Lowering my voice, I ask. “What do you mean gone?”

“Just gone. Poof.” He makes a comically poor attempt at an explosion with his hand. “Got Anderson and Aiko looking into it. But the general consensus so far ain't good.”

I grunt, my eyes flicking back to Alex, who’s ripping the sleeve of her blue flight suit to use the rags as bandages.

“Need you, Kid. ”

“Ok. Fine. Paragraf 32b, Section seven of the contingency guide?” He nods slowly at my words, understanding.

“Yeah, probably. At least until we make contact with home. I’ll get Anderson on it.”

“And Alex?” I ask.

“Got a crew meeting in ten to talk about that. Hadfield and Pesquet got an idea, but you ain't gonna like it.”

I give him a curt nod, watching Alex brush blood across her forehead as she wipes a few strands of sweat-slicked hair back and out of her face.

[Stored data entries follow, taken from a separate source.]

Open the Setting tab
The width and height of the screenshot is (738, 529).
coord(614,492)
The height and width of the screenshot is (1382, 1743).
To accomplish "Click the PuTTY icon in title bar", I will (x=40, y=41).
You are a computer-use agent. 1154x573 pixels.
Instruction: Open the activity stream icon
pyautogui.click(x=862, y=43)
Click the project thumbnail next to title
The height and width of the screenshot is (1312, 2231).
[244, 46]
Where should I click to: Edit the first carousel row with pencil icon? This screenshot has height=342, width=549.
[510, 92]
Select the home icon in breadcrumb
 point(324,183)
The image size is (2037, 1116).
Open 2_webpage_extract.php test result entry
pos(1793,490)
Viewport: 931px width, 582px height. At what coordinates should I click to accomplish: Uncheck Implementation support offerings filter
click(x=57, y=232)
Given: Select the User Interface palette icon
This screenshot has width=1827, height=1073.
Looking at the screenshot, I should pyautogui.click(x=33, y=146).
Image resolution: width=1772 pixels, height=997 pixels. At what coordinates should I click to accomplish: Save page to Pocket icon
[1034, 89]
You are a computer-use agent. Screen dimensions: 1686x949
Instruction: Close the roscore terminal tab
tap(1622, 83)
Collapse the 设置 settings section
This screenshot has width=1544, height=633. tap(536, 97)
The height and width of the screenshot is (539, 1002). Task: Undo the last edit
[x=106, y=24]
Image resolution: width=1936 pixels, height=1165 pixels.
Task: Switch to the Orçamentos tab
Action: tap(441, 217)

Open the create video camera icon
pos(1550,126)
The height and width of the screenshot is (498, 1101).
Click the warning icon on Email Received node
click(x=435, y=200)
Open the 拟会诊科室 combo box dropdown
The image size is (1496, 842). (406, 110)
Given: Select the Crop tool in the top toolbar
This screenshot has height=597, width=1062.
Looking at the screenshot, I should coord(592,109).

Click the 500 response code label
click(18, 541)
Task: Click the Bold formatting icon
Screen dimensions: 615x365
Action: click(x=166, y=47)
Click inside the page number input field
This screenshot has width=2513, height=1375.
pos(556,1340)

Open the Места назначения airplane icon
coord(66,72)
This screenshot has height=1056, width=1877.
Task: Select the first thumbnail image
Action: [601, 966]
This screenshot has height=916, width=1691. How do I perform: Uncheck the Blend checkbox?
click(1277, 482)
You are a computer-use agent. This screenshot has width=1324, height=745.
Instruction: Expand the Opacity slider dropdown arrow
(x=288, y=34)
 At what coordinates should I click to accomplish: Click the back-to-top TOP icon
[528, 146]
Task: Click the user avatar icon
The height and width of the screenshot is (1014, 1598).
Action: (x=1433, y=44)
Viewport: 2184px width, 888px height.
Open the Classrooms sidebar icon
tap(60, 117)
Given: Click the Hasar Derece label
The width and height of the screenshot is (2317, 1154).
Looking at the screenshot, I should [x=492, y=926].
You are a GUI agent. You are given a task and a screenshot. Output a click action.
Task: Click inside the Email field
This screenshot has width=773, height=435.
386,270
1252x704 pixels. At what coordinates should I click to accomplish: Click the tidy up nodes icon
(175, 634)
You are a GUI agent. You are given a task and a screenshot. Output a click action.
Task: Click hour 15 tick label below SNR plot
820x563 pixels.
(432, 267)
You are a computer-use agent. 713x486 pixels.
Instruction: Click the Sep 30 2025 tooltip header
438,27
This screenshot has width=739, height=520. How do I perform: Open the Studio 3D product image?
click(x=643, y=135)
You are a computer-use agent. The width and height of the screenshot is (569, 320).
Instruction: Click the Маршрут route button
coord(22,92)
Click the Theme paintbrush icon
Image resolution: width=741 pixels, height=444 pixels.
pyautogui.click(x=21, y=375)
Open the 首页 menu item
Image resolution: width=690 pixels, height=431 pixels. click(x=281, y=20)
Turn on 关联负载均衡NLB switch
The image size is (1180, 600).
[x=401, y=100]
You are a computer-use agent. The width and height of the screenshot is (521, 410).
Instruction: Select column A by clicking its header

“You hear me, Kid?” Clayton says.

“ Ja , meeting in ten,” I wave my hand at him, absently, my mind drifting back to Alex.

If I can’t get her out of there, then I’m going in to get her. I don’t care if I take the whole station down with me. I’ve already endured three years without her, barely alive, just going through the motions of living.

I’m not staying in a universe without Alex.